Sakura inanılmaz bir hızda Greeni tekmelerken kadın ve Sakura Nemesisin içinde olduğu cam odadan çıktı. Nemesis bileklerini tutan gevşemiş kancalardan kurtulup tam kapıya yönelirken kadın tek bir el hareketiyle gözlerini Sakuradan ayırmadan bir metre ötesindeki cam kapıyı kapattı.

"Bunu gerçekten yapmak istiyor musun ?" dedi Green yüzünde eğlendiğini belli eden bir ifade vardı.

"Ailemi öldürdün sen ! En başından beri beni kurtardığına inandırdın!" dedi Sakura hızla ona doğru koşup kılıcını sallarken kadın öfkeli boğayla eğlenen bir matador gibi sakince yana kayıp ondan kurtuldu.
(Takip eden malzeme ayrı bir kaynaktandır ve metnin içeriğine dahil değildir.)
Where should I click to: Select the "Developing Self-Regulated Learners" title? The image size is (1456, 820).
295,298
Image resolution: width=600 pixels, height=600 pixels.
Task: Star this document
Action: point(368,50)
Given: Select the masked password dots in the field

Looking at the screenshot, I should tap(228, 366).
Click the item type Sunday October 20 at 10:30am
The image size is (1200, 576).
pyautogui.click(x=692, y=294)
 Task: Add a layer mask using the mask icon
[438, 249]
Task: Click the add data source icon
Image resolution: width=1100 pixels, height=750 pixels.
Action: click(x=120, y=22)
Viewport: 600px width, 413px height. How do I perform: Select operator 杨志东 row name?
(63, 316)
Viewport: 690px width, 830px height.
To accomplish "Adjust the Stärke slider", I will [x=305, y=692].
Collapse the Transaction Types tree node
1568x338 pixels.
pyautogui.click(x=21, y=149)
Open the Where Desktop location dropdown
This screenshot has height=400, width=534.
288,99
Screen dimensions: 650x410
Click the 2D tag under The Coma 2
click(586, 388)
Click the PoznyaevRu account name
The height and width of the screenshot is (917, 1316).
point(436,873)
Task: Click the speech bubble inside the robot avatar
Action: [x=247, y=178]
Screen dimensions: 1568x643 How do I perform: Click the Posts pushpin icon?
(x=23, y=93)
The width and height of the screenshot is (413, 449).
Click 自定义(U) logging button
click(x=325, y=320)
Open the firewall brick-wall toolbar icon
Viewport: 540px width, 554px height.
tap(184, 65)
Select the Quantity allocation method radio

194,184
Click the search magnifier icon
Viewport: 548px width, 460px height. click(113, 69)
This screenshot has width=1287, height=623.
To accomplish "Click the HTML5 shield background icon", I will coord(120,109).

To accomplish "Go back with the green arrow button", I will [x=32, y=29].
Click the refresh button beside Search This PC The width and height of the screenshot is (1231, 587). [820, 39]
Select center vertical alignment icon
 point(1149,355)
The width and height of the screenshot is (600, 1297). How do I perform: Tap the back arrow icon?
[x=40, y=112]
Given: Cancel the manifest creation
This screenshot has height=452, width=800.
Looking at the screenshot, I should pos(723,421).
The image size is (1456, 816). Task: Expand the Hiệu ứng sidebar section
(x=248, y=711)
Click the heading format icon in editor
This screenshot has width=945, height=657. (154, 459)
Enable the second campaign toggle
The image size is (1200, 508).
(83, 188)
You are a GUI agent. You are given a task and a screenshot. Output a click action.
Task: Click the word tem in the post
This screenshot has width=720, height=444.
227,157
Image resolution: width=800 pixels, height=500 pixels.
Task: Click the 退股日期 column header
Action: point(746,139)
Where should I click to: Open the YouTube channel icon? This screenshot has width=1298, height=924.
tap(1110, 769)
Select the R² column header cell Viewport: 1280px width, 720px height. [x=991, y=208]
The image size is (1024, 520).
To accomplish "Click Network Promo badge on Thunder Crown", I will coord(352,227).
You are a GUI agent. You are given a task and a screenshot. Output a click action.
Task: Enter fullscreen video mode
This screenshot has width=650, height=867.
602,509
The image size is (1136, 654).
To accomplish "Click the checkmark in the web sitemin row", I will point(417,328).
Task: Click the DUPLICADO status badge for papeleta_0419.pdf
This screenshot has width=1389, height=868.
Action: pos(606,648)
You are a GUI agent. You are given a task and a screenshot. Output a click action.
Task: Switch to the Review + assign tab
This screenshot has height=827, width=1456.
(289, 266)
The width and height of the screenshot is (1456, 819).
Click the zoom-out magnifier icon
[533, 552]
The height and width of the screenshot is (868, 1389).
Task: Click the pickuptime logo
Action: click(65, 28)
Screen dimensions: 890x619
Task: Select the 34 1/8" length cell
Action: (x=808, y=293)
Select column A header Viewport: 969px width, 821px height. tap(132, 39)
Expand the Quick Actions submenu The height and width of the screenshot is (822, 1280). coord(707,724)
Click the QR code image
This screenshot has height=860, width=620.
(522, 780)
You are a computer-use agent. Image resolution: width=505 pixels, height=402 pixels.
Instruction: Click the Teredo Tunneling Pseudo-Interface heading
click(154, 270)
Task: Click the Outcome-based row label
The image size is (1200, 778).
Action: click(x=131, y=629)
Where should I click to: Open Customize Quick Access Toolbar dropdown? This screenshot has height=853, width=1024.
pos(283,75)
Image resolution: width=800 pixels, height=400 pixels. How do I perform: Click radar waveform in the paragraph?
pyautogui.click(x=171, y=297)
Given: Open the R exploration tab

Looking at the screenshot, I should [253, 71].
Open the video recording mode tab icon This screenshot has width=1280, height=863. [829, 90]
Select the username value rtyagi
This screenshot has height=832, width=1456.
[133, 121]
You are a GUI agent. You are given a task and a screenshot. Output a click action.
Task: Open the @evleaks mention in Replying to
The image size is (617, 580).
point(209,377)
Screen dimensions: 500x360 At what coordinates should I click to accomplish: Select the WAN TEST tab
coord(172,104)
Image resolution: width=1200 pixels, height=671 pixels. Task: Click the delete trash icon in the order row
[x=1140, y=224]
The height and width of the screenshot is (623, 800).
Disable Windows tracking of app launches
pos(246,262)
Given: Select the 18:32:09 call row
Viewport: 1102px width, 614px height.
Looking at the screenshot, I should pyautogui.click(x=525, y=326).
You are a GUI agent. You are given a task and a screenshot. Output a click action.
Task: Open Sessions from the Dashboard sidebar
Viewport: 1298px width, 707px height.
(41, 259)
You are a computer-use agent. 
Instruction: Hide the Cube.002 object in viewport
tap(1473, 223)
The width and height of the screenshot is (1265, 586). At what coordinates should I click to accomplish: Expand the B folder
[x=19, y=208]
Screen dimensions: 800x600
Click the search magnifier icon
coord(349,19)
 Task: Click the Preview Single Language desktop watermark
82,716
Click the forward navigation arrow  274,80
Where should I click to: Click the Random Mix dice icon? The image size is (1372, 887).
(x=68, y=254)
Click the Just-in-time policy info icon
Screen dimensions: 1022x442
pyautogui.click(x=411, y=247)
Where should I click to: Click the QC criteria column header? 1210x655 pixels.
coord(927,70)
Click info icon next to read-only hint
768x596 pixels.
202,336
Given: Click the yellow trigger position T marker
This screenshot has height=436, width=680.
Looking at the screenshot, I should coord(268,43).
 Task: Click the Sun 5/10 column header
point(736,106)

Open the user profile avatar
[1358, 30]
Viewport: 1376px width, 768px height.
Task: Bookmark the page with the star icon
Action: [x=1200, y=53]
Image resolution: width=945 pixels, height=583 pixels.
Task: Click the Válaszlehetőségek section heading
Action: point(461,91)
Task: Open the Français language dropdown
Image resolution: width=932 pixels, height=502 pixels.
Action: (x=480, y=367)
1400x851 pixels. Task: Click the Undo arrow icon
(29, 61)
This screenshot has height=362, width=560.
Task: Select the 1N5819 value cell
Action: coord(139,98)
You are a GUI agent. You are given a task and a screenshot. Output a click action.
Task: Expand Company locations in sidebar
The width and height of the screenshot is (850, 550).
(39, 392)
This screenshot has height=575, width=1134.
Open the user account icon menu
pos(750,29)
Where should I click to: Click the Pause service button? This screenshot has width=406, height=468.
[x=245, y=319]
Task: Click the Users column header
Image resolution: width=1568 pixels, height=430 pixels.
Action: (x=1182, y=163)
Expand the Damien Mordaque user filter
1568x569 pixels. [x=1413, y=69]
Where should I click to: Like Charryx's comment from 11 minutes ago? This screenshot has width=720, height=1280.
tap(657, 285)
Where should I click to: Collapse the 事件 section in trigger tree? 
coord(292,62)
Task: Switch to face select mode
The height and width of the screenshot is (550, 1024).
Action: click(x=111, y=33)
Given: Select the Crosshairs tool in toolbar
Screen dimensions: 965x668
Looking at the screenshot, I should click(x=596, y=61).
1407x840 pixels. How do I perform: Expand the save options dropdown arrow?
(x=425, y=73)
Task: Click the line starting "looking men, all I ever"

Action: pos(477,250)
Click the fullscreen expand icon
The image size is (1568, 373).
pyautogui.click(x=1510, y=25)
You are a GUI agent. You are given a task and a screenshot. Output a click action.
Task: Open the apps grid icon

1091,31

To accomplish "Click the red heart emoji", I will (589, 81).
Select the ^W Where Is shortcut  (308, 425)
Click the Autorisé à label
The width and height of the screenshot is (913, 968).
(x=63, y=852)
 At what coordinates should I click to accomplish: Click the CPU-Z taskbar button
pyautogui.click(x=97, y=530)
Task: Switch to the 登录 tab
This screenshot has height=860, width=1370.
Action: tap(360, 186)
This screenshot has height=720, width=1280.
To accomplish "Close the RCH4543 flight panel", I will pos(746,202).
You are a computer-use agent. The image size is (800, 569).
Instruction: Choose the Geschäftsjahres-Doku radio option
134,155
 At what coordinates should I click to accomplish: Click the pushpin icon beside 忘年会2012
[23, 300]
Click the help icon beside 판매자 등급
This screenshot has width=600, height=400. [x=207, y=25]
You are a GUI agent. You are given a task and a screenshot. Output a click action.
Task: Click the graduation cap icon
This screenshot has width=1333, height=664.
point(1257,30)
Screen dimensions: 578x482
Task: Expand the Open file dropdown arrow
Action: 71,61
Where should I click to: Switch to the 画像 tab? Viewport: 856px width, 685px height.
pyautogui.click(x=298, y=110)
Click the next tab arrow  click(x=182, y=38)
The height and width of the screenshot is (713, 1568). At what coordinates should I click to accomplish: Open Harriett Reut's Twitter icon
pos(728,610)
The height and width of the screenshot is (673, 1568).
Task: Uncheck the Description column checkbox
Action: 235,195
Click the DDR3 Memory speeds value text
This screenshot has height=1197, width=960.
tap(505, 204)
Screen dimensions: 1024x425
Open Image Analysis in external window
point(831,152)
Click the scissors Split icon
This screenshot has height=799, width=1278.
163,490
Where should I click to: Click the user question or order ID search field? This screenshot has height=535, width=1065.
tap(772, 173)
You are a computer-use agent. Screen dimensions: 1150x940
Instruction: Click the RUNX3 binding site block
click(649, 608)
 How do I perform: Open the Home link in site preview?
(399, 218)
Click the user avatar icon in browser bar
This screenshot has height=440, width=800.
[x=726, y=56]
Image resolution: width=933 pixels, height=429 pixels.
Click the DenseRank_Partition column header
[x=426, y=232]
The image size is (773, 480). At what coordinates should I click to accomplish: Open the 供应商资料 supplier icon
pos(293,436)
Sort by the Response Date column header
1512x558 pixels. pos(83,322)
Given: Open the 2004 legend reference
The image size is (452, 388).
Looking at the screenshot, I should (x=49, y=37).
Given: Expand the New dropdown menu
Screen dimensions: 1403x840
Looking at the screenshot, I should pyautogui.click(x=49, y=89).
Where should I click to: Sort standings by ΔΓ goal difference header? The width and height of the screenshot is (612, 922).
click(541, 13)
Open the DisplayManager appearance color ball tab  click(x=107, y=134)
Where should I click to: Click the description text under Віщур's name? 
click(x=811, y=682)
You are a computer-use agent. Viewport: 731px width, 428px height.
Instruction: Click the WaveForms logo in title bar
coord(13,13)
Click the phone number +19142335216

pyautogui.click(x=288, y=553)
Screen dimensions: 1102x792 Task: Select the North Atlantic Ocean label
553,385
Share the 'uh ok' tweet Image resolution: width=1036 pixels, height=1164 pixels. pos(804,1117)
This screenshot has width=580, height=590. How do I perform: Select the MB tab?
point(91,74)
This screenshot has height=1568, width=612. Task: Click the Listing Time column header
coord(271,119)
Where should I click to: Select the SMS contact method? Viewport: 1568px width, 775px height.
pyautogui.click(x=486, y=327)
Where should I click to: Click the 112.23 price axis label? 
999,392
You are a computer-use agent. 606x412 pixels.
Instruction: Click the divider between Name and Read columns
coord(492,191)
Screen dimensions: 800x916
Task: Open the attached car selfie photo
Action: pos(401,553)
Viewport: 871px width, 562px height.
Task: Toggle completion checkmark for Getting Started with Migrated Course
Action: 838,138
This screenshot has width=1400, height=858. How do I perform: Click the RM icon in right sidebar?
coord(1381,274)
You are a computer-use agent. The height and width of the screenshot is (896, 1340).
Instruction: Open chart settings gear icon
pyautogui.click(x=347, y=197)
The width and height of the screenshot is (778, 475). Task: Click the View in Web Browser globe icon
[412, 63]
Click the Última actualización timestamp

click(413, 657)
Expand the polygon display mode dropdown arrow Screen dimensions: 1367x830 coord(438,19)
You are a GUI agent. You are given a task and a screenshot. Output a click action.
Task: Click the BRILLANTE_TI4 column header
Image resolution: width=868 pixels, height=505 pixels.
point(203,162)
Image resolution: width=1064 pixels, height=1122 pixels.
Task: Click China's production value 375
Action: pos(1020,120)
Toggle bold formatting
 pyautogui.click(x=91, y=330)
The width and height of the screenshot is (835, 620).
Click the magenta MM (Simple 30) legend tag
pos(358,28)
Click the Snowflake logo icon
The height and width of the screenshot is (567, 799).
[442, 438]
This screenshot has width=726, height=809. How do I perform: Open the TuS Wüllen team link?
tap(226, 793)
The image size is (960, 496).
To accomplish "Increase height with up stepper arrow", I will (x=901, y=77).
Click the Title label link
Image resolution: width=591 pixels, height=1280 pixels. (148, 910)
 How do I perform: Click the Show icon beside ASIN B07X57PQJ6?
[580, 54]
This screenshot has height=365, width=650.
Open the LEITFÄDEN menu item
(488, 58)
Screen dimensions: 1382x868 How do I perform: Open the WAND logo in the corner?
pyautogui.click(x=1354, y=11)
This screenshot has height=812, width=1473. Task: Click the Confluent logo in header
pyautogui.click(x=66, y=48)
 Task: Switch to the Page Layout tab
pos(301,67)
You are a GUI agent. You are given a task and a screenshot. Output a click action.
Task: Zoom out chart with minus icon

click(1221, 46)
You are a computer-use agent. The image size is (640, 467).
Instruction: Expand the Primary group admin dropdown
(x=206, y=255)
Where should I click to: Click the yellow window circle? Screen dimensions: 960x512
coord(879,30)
"Yani ? Seni kurtarmış sayılmazmıyım ,onların yanında kalsan bu aptal güçlerinle ne yapmayı düşünüyordun , insanların falına mı bakacaktın ? "

Kadın kendini işaret edip kibirli bir şekilde çenesini kaldırdı.

"Ben olmasam sen bir hiçsin ! Güçlerini inanılmaz bir seviyeye getirdim"

Sakura bunun üzerine daha büyük bir öfkeyle ona atılırken kadın yine sakin bir şekilde ondan kaçtı. Ama bu sefer Sakura sanki bunu yapacağını biliyormuş gibi kılıcını kadının kaçtığı yöne doğru salladı.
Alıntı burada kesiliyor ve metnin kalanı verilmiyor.